In 1969, at the age of 25, I was admitted to a psychiatric hospital for the second time in three years. The first diagnosis, schizophrenia, paranoid type was followed by a second hospitalization and the diagnosis schizophrenia, chronic type. My treatments included electro-shock, insulin comas and massive doses of medication. After I recovered from my "treatments" and began addressing the identity issues that had triggered my excursion into "madness," I entered graduate school, earned my doctorate and have worked as a licensed psychologist in a state hospital, in private practice, been a consultant to schools and state agencies and have been the executive director of a 7-county comprehensive mental health center. During that time I worked as a clinician and an advocate and did not reveal my psychiatric history for twenty years.
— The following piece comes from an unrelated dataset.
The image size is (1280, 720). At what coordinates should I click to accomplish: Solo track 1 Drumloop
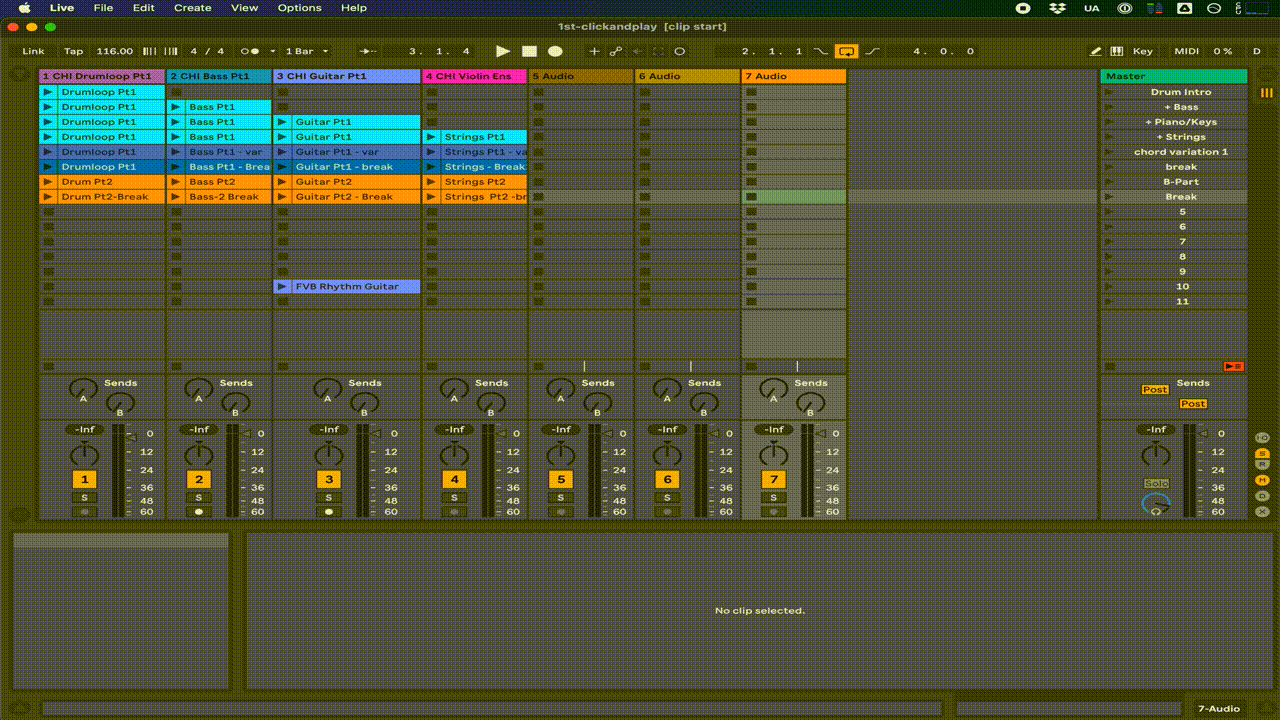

More than a decade ago I chose to identify myself as a psychiatric survivor in order to draw from all of my experience and to be fully genuine in my relationships and work. Currently I work as a psychotherapist with Behavioral Health Specialists (BHS), a private psychotherapy group. I also teach Community Mental Health in the graduate school at Sage Colleges. Prior to joining BHS, I worked for 9 years at the New York State Office of Mental Health Bureau of Recipient Affairs doing self-help project development, education and technical assistance. I am a former two-term president of the National Association for Rights Protection and Advocacy (NARPA) and I continue to serve on the Board of Directors. I have been an elected member of the American Psychological Association's Expert Taskforce on Serious Mental Illness. With other ex-patients and allies, I was a co-founder of the International Network Towards Alternatives for Recovery (INTAR), which held its first meeting of alternative practitioners and psychiatric survivors in 2004. Currently I am chair of The Community Consortium, an organization created to promote the civil and human rights of people with psychiatric disabilities, and to provide the tools to facilitate genuine community integration for people who use mental health services.